Supplementary Materials
Data Availability Statement
The newly generated data analyzed in this study were obtained from GLASS at https://www.synapse.org/glass. All the processed molecular data accompanied by the corresponding clinical data for the GLASS consortium is available on Synapse.
Raw DNA and RNA sequencing data generation and data processing were described in previous GLASS publications (17, 22). Newly generated epigenomic data, including DNA methylation array idat files, can be accessed in Gene Expression Omnibus (GEO) at GSE248471.
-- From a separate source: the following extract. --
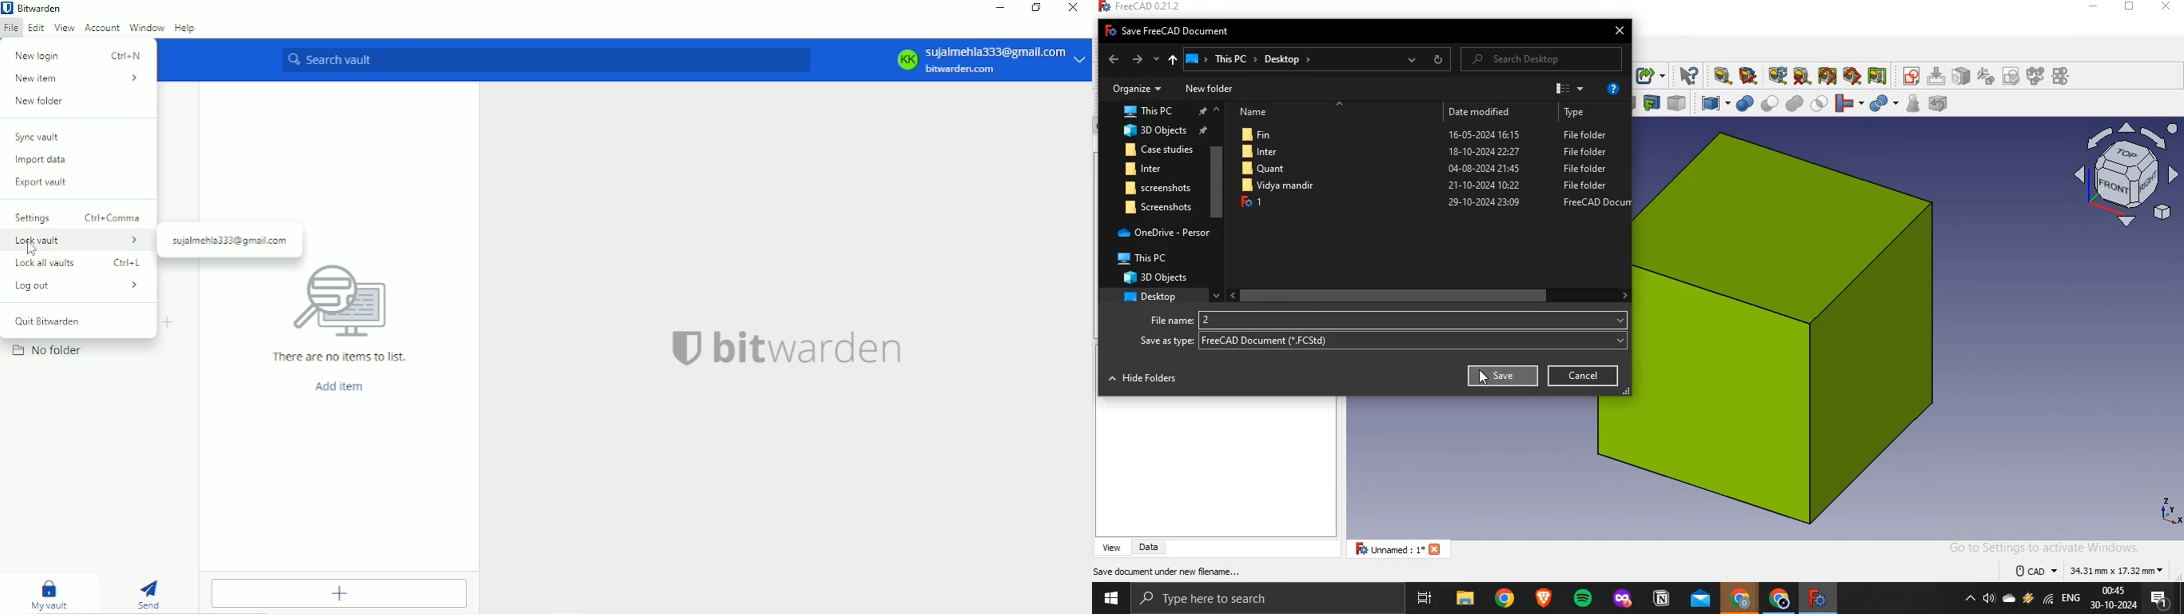 The height and width of the screenshot is (616, 2184). What do you see at coordinates (2160, 599) in the screenshot?
I see `notifications` at bounding box center [2160, 599].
Public data included in the GLASS cohort were downloaded from TCGA/GDC (https://portal.gdc.cancer.gov) and in the European Genome-Phenome Archive (EGA) at EGAS00001001255 (50), EGAS00001001854 (51), and EGAS00001001588 (15, 50–52).
DNA methylation processed data used in the deconvolution analysis was downloaded from GEO at GSE66351 (neuron and glia; ref. 49), GSE35069 (CD19+, CD8+ T, CD56+, neutrophils; ref. 44), GSE49667 (CD4+ effector T cells and Tregs; ref. 45), GSE122126 (vascular endothelial cells; ref. 47), and GSE118696 (monocyte-derived macrophage; ref. 48).